The Copenhagen climate summit has certain elements of conspiracy theory to it, including an attempt by IPCC Vice Chairman Jean-Pascal van Ypersele to blame the Russians for release of the ClimateGate emails. Here is a report by the London Telegraph writer James Delingpole on the pathetic attempt to turn the whole U.K./U.S. fiasco into an international spy story. (It was Delingpole who coined the "ClimateGate" name, by the way.)
The motive that the ClimateGate defenders attribute to the Russians is a desire to distract the Copenhagen negotiators from their work. However, surely they can do better than that. For example, they could speculate that the Kremlin probably wants to keep oil usage respectable, since Russia is the world's number one producer. Natural gas, too. Or, just as likely, the Russians really would like the world to get a little warmer. A longer growing season, as V. Putin has joked. And the prospect of January picnics in the gardens outside the Kremlin.

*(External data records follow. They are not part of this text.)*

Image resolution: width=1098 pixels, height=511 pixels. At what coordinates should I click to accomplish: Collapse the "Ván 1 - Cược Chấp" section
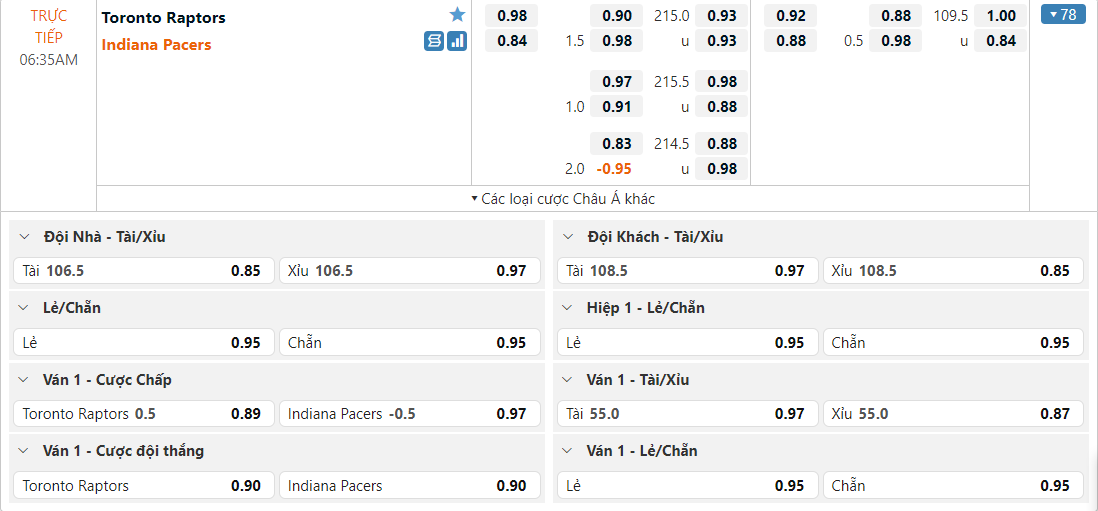point(25,380)
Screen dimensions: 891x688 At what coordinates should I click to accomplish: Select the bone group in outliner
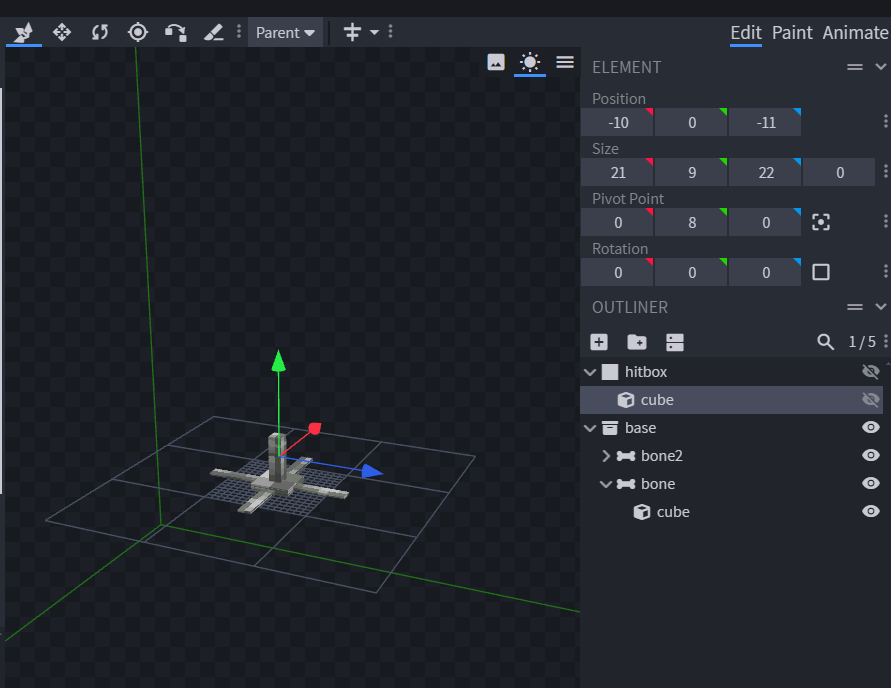click(x=658, y=484)
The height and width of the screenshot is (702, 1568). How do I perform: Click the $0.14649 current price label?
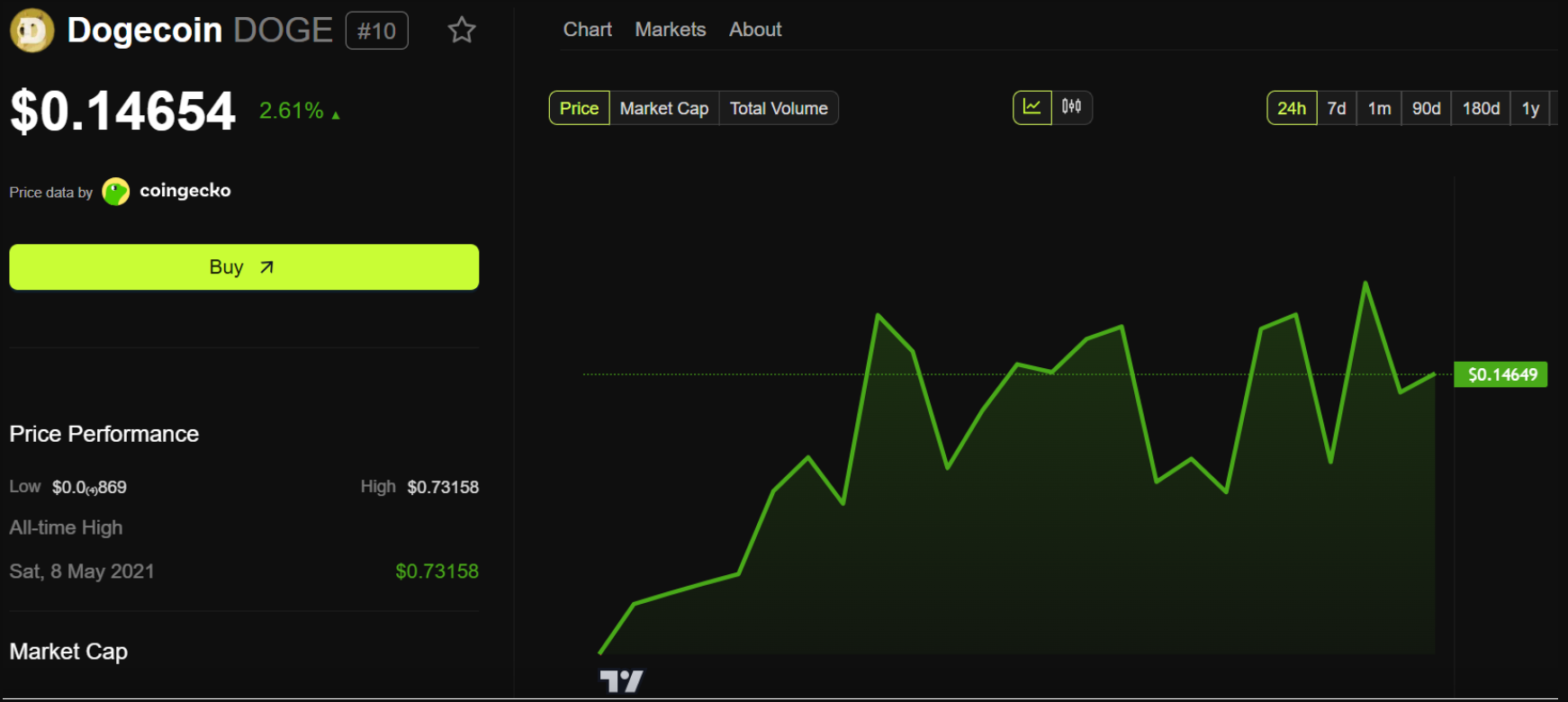point(1501,374)
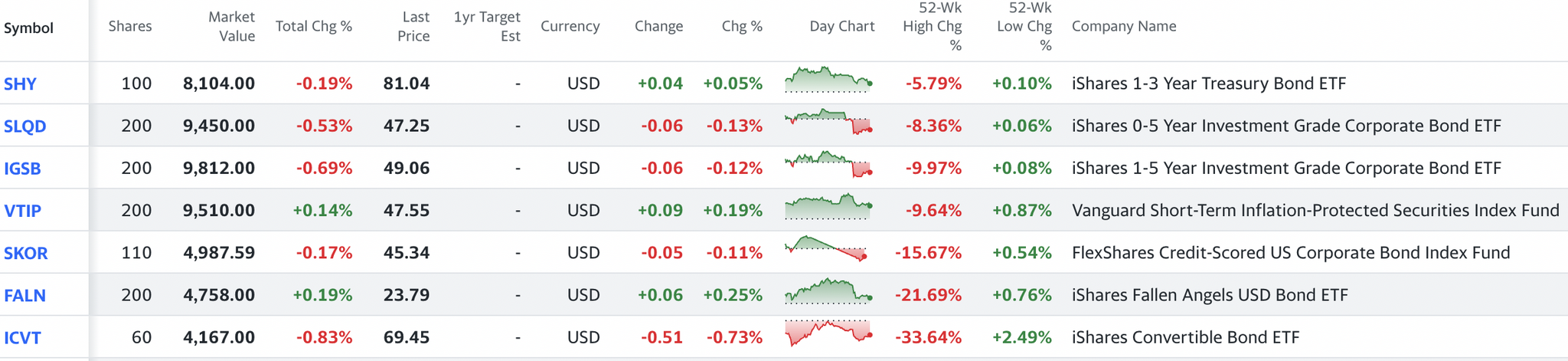Sort by Market Value column header

231,27
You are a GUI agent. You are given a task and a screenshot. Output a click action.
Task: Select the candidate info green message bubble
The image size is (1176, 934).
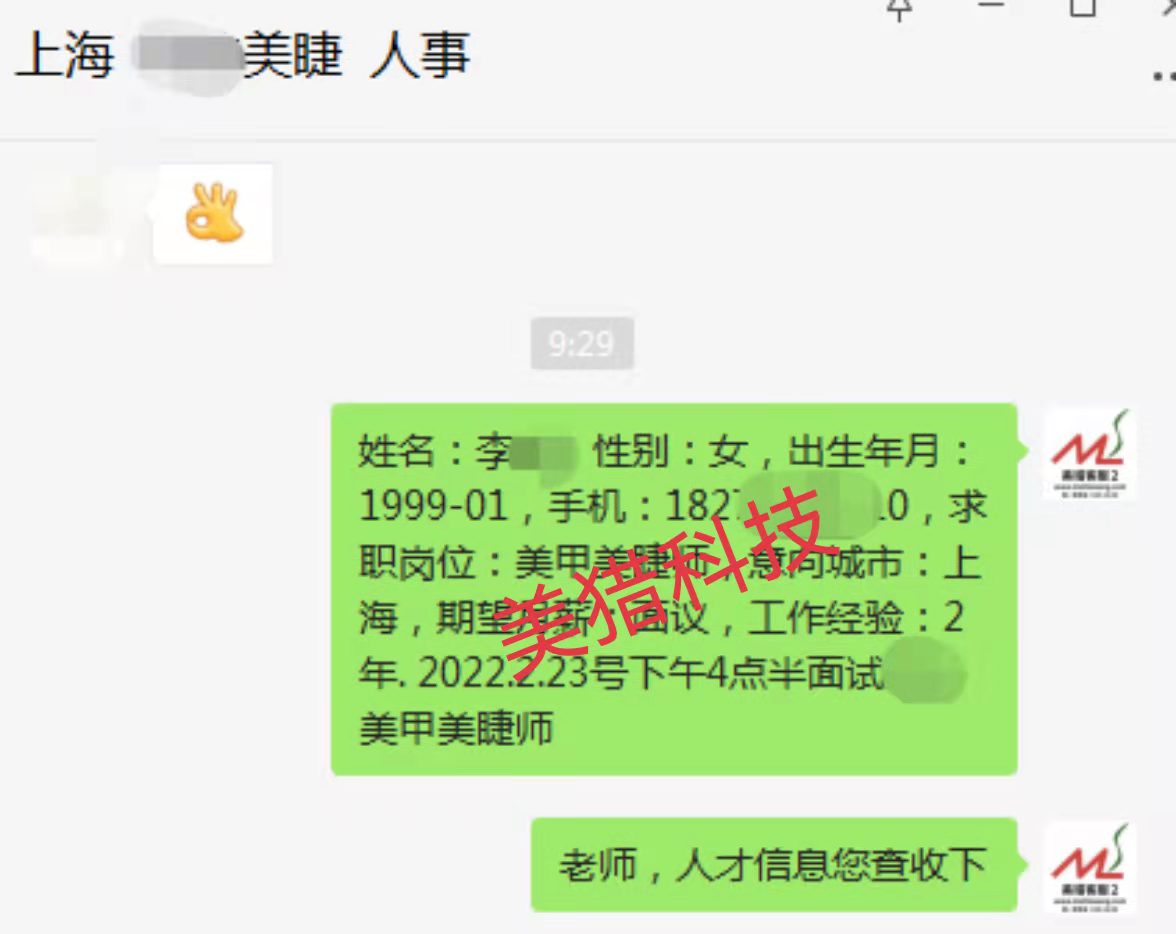674,589
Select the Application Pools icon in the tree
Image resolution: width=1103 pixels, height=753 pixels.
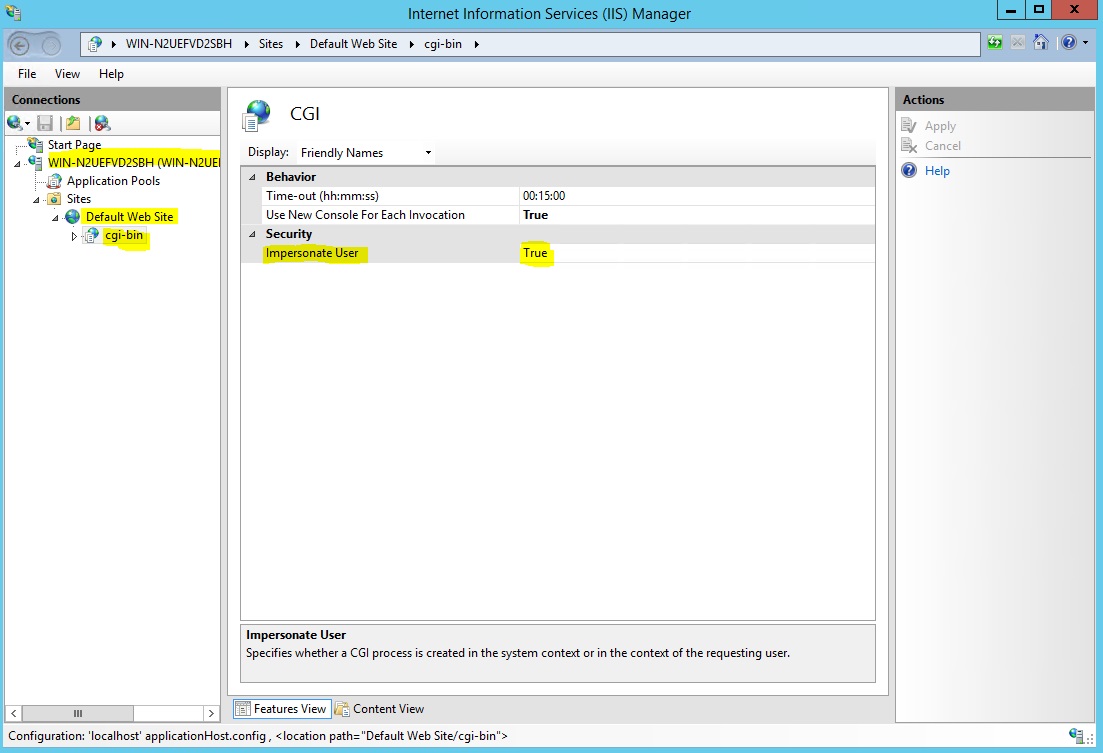[x=52, y=181]

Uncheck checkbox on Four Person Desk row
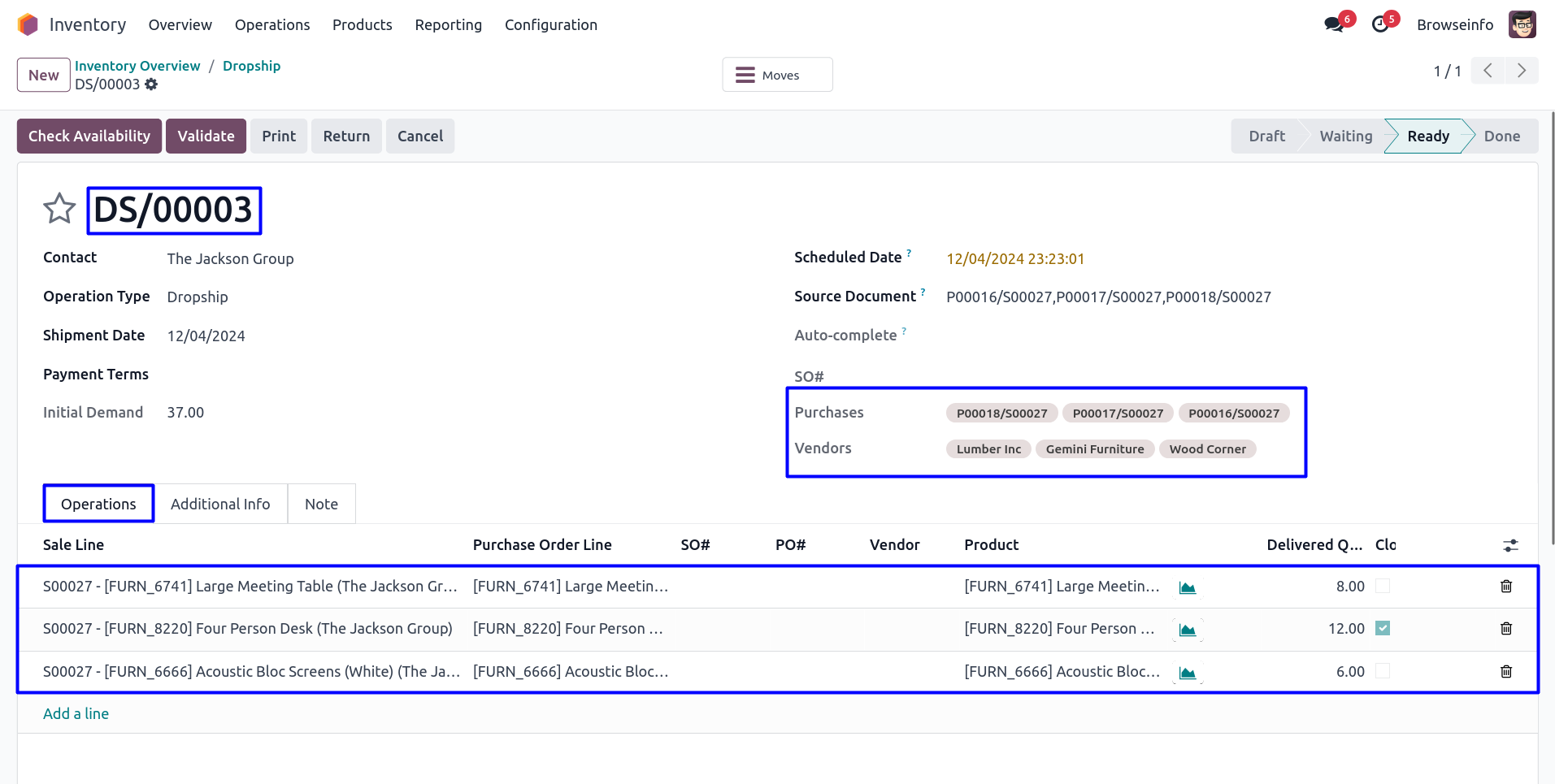1382,628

If Congress and the British Parliament were doing their duty to their respective publics, hearings would be held in each body on the nature and extent and possible answers to man-made climate change. Opponents would be allowed to call an equal number of experts to testify. Put the whole thing on C-Span and let the public see and hear it all.
There is a spectrum of informed voices on this topic, ranging from those convinced of global warming and its man-made aspect (these are the folks invited to Copenhagen); to critics who think warming is real and man is responsible, but that the CRU was irresponsible; to those who think warming is real and man may have contributed, but that the proposed cures are inappropriate and extreme; to those who think global warming is real, but not man made; to those who doubt that long term global warming is underway and therefore, human beings are not crucial agents. All these voices should be heard.
Meanwhile, trying to blame the Russians for hacking the CRU computers is so phony that it suggests desperation.